# [TASK TO CARRY OUT]
Present each line of the entries below that holds the word "computer".

[Pixel coordinate grounding data]
/---

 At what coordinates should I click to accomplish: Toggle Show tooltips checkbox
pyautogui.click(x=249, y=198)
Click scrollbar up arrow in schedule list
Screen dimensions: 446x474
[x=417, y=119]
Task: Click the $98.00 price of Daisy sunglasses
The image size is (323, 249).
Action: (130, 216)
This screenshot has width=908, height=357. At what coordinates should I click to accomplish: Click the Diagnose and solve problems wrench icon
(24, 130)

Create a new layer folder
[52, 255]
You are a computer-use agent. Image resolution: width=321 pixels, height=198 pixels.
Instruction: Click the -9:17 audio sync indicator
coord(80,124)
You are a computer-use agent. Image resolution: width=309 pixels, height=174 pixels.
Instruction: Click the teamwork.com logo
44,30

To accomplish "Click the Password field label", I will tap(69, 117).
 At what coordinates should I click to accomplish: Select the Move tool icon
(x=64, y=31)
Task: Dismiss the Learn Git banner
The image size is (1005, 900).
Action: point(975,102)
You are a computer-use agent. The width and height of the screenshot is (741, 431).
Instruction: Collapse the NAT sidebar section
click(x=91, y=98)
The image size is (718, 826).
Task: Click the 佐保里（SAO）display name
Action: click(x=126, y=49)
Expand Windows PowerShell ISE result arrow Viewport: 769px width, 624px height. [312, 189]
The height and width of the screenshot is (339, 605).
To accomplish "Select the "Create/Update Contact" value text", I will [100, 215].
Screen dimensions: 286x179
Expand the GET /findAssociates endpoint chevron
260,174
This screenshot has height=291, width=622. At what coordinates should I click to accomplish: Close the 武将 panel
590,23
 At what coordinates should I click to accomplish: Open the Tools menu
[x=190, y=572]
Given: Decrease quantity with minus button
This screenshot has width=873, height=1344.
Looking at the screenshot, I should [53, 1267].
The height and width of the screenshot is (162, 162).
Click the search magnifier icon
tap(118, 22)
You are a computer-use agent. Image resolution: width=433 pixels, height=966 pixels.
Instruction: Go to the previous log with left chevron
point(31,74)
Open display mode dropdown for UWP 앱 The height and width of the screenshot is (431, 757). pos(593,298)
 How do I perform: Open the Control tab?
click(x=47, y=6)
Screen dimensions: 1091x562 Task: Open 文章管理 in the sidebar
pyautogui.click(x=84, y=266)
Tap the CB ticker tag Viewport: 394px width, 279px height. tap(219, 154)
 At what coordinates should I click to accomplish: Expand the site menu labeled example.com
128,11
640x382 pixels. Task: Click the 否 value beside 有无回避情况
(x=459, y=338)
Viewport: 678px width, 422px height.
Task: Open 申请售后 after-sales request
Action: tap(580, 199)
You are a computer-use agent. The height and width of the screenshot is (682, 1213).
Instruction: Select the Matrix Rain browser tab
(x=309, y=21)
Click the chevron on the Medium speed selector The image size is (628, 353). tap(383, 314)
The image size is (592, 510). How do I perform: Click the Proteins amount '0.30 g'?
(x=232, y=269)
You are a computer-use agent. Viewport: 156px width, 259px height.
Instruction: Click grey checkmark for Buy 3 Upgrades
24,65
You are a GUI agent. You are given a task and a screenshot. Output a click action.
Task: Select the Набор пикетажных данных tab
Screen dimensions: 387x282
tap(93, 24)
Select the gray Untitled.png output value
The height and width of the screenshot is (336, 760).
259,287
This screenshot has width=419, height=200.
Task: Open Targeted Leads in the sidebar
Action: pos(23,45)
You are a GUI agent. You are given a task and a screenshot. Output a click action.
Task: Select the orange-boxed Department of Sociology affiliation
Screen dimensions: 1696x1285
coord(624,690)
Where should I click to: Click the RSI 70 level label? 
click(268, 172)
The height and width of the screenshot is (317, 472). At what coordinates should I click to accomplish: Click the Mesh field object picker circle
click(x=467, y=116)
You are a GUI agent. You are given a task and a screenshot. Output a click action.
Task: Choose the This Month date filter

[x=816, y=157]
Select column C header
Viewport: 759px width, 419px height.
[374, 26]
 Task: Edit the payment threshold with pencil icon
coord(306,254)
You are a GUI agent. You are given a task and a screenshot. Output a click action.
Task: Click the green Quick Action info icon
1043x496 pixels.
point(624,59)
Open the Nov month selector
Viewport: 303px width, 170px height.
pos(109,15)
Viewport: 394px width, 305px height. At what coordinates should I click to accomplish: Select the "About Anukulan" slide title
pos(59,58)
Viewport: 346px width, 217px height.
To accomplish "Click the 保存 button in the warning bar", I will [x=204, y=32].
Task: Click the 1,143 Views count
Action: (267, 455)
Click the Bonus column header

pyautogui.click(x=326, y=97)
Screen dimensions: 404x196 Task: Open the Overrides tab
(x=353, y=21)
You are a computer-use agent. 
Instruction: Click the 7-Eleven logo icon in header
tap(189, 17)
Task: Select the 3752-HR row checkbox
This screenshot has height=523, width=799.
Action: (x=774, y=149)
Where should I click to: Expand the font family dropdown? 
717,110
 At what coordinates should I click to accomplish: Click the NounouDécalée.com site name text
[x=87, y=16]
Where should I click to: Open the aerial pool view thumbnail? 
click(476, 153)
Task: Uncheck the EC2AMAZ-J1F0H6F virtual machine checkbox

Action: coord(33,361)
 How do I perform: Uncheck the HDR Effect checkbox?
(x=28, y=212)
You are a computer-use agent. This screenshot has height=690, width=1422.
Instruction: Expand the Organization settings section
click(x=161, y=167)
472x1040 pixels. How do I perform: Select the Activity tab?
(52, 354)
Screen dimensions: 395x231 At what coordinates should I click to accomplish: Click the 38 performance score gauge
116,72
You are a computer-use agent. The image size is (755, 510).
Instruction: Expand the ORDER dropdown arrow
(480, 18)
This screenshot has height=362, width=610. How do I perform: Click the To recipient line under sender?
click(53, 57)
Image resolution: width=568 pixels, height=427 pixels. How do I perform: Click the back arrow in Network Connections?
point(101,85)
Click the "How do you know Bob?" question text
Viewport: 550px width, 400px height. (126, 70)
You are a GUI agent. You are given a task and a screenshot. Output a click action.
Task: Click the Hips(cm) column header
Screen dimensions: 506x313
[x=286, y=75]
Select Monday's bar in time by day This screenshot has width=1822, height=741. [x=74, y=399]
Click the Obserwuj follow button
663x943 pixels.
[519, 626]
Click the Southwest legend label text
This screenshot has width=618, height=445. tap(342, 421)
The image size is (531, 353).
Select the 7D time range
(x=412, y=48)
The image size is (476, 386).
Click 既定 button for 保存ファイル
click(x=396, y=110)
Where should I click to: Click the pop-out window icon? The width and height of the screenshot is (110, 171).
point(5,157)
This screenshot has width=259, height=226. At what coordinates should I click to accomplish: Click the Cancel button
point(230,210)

\---

# [OUTPUT FOR THIS TASK]
You are a computer-use agent. Image resolution: width=321 pixels, height=198 pixels.
You are a computer-use agent. Image resolution: width=309 pixels, height=174 pixels.
You are a computer-use agent. The width and height of the screenshot is (741, 431).
You are a computer-use agent. Image resolution: width=433 pixels, height=966 pixels.
You are a computer-use agent. The height and width of the screenshot is (682, 1213).
You are a computer-use agent. Viewport: 156px width, 259px height.
You are a computer-use agent. 
You are a computer-use agent. This screenshot has height=690, width=1422.
You are a computer-use agent. The image size is (755, 510).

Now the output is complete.